EXCERPT TO READ

The Cyprus Question: Following over 300 years of Turkish rule, the island of Cyprus came under de facto British rule in 1878 and British sovereignty was officially recognized in 1923. In 1960, the Republic of Cyprus was established as a bicommunal partnership state by international treaties, signed by Great Britain, Turkey, Greece, Turkish Cypriots and Greek Cypriots.
The leaders of the Greek Cypriot community, however, did not regard the 1960 treaties as the final solution for Cyprus. In fact, they considered them a barrier to ENOSIS which means union with Greece. Then, on December 21st, 1963, Greek Cypriots put into practice a malicious plan they systematically developed with the aim of exterminating the Turkish Cypriots. This campaign was based on the previously prepared “Akritas Plan”, which forsees destroying the Turks and throwing them out of the island. As a result of brutal Greek Cypriot onslaughts, Turkish Cypriots living in a total of 103 villages had to flee their homes and take refuge in small enclaves throughout the Island. They were put under economic pressure and were isolated from the world outside. With the acceptance of the 1960 Constitution, the basic rights of the Turkish Cypriots were put on hold and the validity of the establishment agreement was put into jeopardy in 1963. Even the United Nations Secretary General of the day described the situation as a veritable siege.
The UN Security Council sent a peace force to the island under Decision No. 186, taken on March 4th, 1964. The military government in Greece engineered a coup in Cyprus on July 15th, 1974 with the aim of achieving ENOSIS. As one of the three guarantor states, Turkey urged Great Britain, the other guarantor, to take joint action under Article 4 of the 1960 Treaty of Guarantee. However, the reply of the British government was negative. Therefore, the Turkish armed forces, in accordance with the 1960 Treaty of Guarantee, made a rapid and highly successful intervention called the Peace Operation, reestablishing peace and preventing ethnic cleansing targeting the Turkish Cypriots.
The Turkish Cypriot leader Rauf Denktaş and the Greek Cypriot leader Glafcos Clerides reached an agreement in Vienna on August 2nd, 1975 for an “exchange of popu-lations” under the auspices of the United Nations, and this agreement was implemented by the mediation of the UN peacekeeping force. With the implementation of this agreement 120 thousand Greeks moved from North to South and 65 thousand Turks moved from South to North. In this way, a homogenous population environment was created.
After 1974, Turkish Cypriots and Turkey adopted the idea of a bicommunal federation. In this frame, all the meetings held between 1975 and 1997 were carried out around the formation of a federation. But the Greek side, following a policy of spreading their sovereignty to the North, tried to structure the state this way.
The Turkish Cypriots, in order to structure the Turkish side of the federation, announced the formation of the Turkish Cypriot Federated State (TCFS) on February 13th, 1975. Following the announcement of the TCFS, the UN Security Council had a meeting and on March 12th, 1975 took Decision No. 367, giving the UN General Secretary a good-will duty, to bring a solution to the problem.

Extracted records

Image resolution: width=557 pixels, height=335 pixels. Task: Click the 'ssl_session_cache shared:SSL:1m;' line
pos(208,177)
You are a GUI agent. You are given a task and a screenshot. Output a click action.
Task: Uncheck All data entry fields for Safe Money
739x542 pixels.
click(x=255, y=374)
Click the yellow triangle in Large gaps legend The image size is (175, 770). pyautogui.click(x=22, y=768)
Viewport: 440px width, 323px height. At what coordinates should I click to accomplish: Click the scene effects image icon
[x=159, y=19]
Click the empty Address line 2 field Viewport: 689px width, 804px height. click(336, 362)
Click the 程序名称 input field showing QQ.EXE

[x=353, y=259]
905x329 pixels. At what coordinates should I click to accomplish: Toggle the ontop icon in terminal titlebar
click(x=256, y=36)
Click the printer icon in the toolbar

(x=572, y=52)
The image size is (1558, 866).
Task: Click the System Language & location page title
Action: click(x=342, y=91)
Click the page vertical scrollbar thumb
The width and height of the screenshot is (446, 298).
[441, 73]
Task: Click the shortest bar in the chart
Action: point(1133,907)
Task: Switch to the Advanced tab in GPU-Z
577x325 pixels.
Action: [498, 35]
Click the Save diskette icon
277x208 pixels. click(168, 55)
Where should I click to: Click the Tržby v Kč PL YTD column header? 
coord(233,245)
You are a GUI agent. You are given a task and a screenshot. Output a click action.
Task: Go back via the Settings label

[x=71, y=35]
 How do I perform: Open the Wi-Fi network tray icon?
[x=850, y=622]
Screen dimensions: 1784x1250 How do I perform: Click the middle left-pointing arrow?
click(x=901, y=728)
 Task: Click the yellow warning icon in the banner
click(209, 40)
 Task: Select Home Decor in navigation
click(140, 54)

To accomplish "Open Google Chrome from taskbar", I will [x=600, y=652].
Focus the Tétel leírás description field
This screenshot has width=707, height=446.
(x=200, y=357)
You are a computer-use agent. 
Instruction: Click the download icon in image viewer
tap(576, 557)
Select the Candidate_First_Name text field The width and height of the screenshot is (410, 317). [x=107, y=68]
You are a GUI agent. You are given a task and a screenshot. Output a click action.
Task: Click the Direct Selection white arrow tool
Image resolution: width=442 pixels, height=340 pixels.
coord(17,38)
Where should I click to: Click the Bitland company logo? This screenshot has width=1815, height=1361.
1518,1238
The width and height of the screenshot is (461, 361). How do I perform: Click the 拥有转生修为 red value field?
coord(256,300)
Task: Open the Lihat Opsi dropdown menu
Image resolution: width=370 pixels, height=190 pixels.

WRITTEN TASK A
For each statement below, say whether it agrees with the text on the Cyprus question, answering yes or no and quoting the words of the text that decide it. (i) British sovereignty over Cyprus was officially recognized in 1923. (ii) The British government agreed to act jointly with Turkey under Article 4 of the 1960 Treaty of Guarantee. (iii) Under the Vienna agreement, 65 thousand Turks moved from North to South.
WRITTEN TASK B
List every date in the text on the Cyprus question that gives a day, a month and a year, in the order they appear.
WRITTEN TASK C
Resume the text on the Cyprus question after its final sentence.

WRITTEN RESPONSE A
(i) Yes: "British sovereignty was officially recognized in 1923."
(ii) No: "However, the reply of the British government was negative."
(iii) No: "65 thousand Turks moved from South to North."

WRITTEN RESPONSE B
December 21st, 1963
March 4th, 1964
July 15th, 1974
August 2nd, 1975
February 13th, 1975
March 12th, 1975

WRITTEN RESPONSE C
The sides reached the first High Level Agreement following a meeting between Denktaş and Makarios on February 12th, 1977, envisaging the establishment of a bicommunal federal republic on the Island.
In May 1979, a Denktaş-Kiprianu meeting was held, with the call of the Turkish Cypriot side, and the second High Level
Agreement was reached. This agreement supported the 1977 Agreement and contained an article which emphasized the importance of creating an environment of trust.
The Turkish Republic of Northern Cyprus was established in 1983 and Rauf Denktaş was elected as first President of the TRNC.
In 1990, as a result of renewed efforts to find a solution, with the active contributions of Turkey and the Turkish Cypriot side, UN General Secretary Ghali prepared an informal agreement draft named the “Set of Ideas” and presented it to the parties. Discussions held in New York in June and November 1992 were centered around the 1992 Set of Ideas, which primarily sees a bicommunal federal state as a solution. These discussions confirmed that, as accepted in 1960, the 1960 Treaties of Guarantee and of Alliance were to continue and also that a “Federal Cyprus” would give Turkey and Greece the status of “most respected countries”.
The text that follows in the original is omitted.